Entries Tagged 'Alternatives' ↓
August 23rd, 2007 — Alternatives
Chapter 13 bankruptcy, also known as the wage earner’s plan, is a type of bankruptcy that lets people with income develop a plan to repay all or part of their debts. Basically the debtor comes up with a repayment plan and it allows that person to keep assets such as their home, which is what’s important to you during foreclosure. The Chapter 13 attorneys that contact you have one thing in mind - making money.
Now, the fact that they contact you is great because it means they believe you have the financial ability to do the Chapter 13 bankruptcy, but it may not be in your best interests. See, because the Chapter 13 attorneys are interested in billability, they will offer their services even if its not the best choice for you. Bankruptcy should always be a last resort.
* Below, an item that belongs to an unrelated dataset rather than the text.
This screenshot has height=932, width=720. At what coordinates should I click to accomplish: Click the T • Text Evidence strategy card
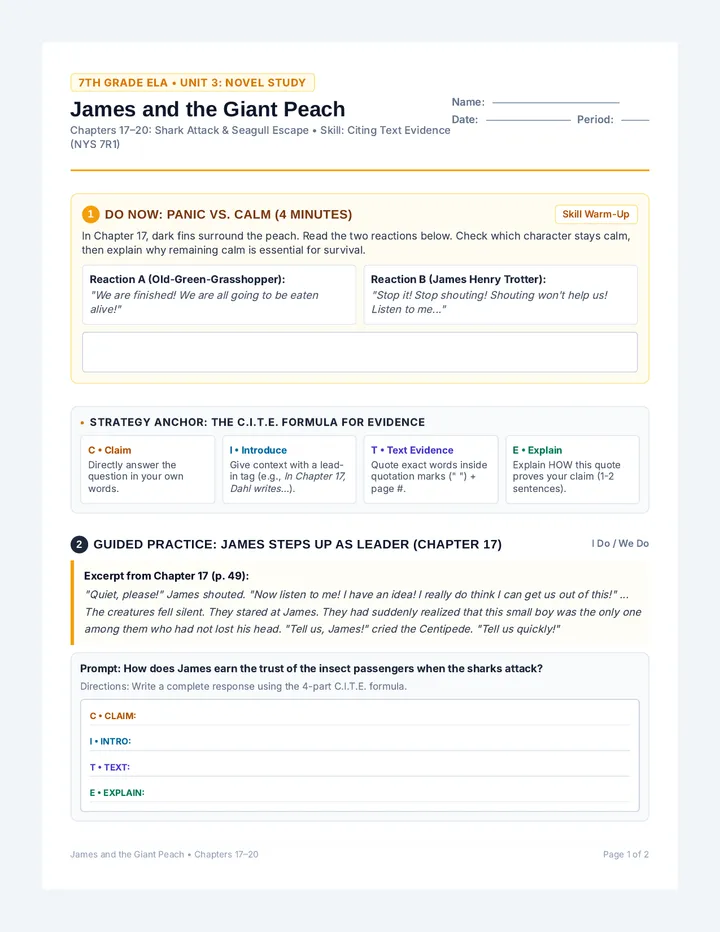point(430,470)
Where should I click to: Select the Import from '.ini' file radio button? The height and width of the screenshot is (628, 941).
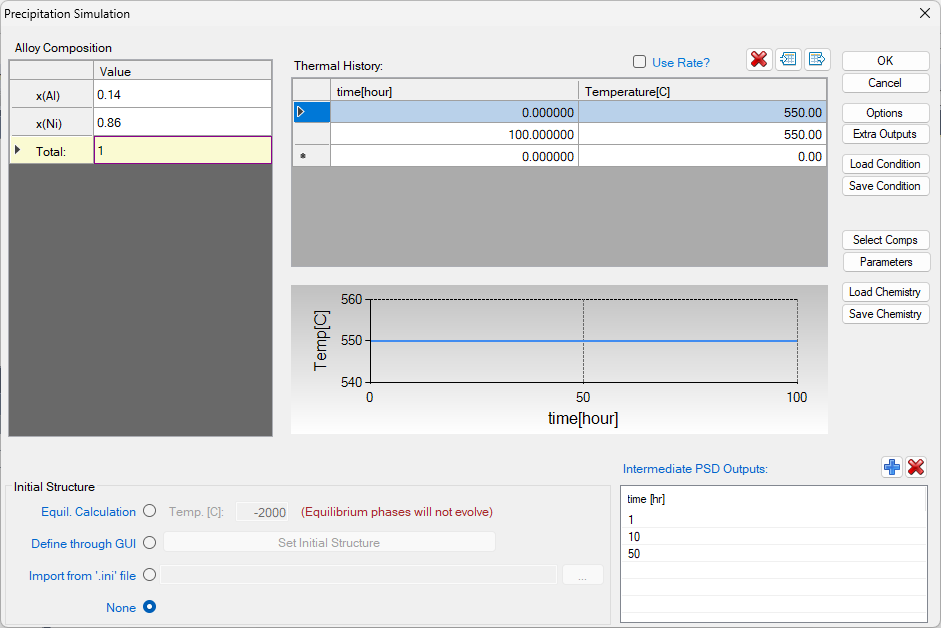[150, 575]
August 22nd, 2007 — Alternatives
If you’re facing foreclosure, you might be contacted mortgages brokers. The reason they are contacting you is because you have enough equity in your home and they believe that they can use that to help you refinance your mortgage. When you refinance, the lender gets their money, the foreclosure process stops and you get to stick around. While the fact that they contact you isn’t reason to believe you’re in the clear, it’s certainly a good sign and one you should pursue.
The one big drawback to all this is that your credit is already suspect because the lender is going through the foreclosure process. While not officially dinged, these mortgage brokers know that you’re having difficulty so the loans you might be offered may have high closing costs and/or high fees. Just keep your eye out and make sure you understand all the fine print before you sign something, you might just be digging yourself into a deeper hole but it’s definitely a glimmer of light at the end of the tunnel.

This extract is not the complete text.